[Stored records]

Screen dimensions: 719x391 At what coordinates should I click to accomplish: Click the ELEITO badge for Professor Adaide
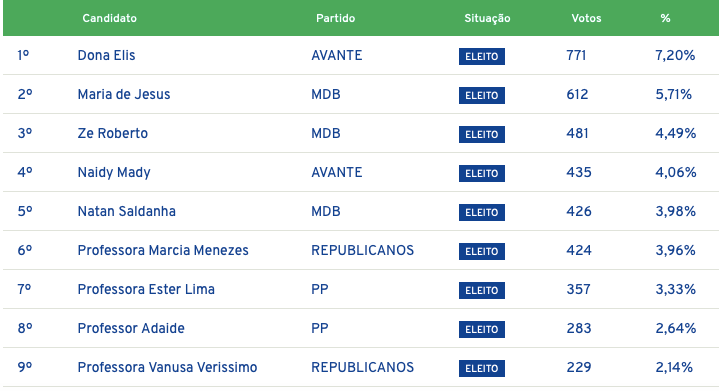(481, 329)
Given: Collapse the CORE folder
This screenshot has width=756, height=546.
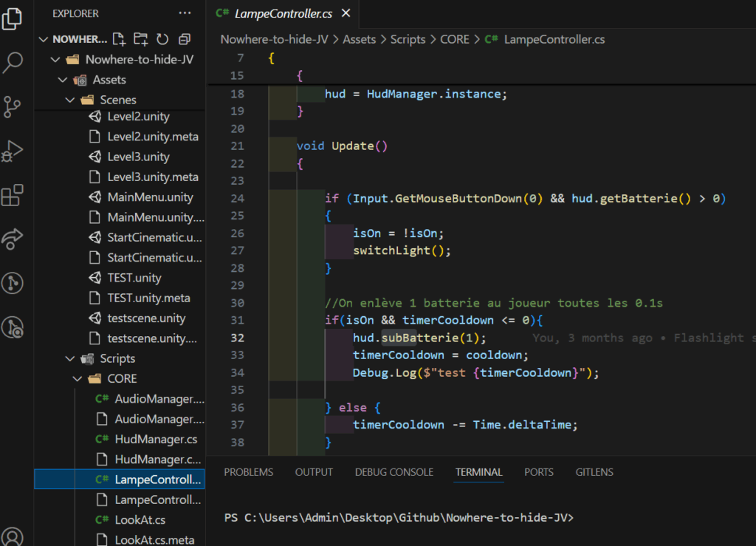Looking at the screenshot, I should 77,378.
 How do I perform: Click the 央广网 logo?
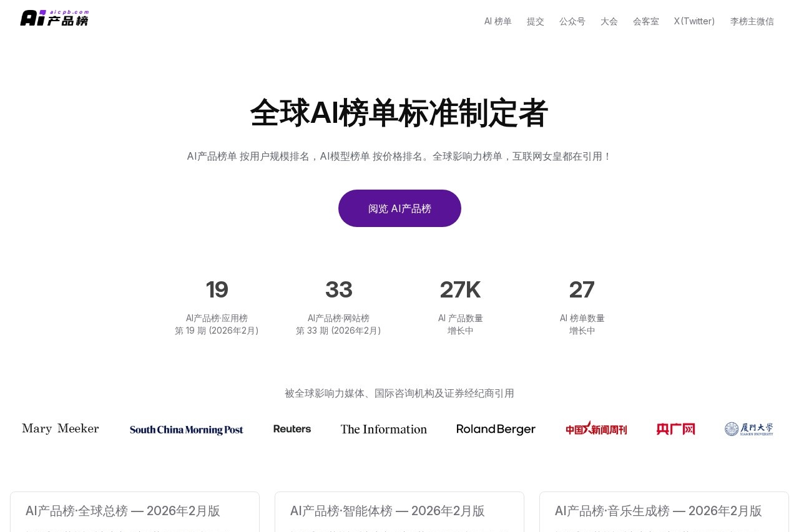(x=675, y=428)
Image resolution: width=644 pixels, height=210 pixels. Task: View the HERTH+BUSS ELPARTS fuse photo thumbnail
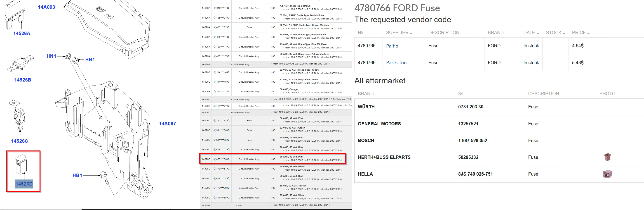tap(607, 157)
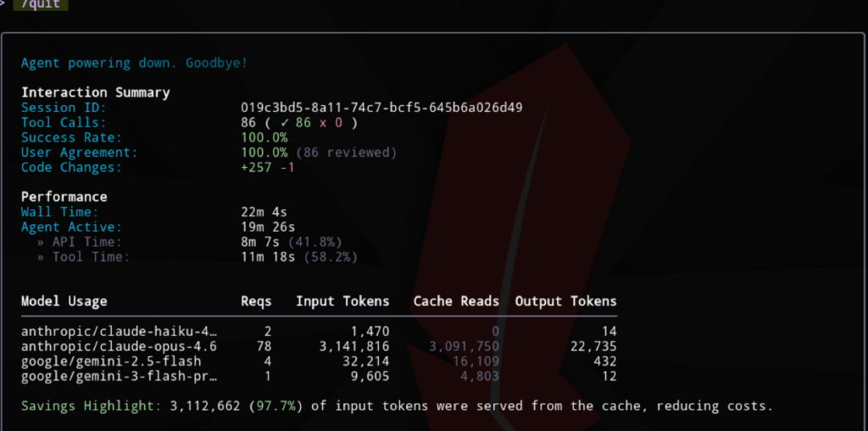Click the Output Tokens column header

565,301
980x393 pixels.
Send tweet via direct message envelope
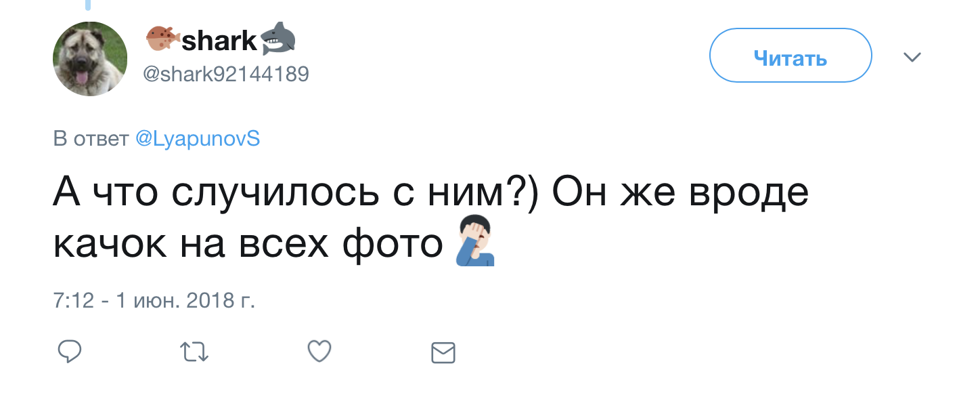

What you should do> Retype exactly the lines from the line containing "How do I perform: Click the 央广网 logo?" through the end of the entries above, including both ends, and leave every picture out.

Answer to this problem>
 How do I perform: Click the 央广网 logo?
(x=675, y=428)
Image resolution: width=644 pixels, height=210 pixels. Task: View the HERTH+BUSS ELPARTS fuse photo thumbnail
tap(607, 157)
Click the Output Tokens column header

565,301
980x393 pixels.
Send tweet via direct message envelope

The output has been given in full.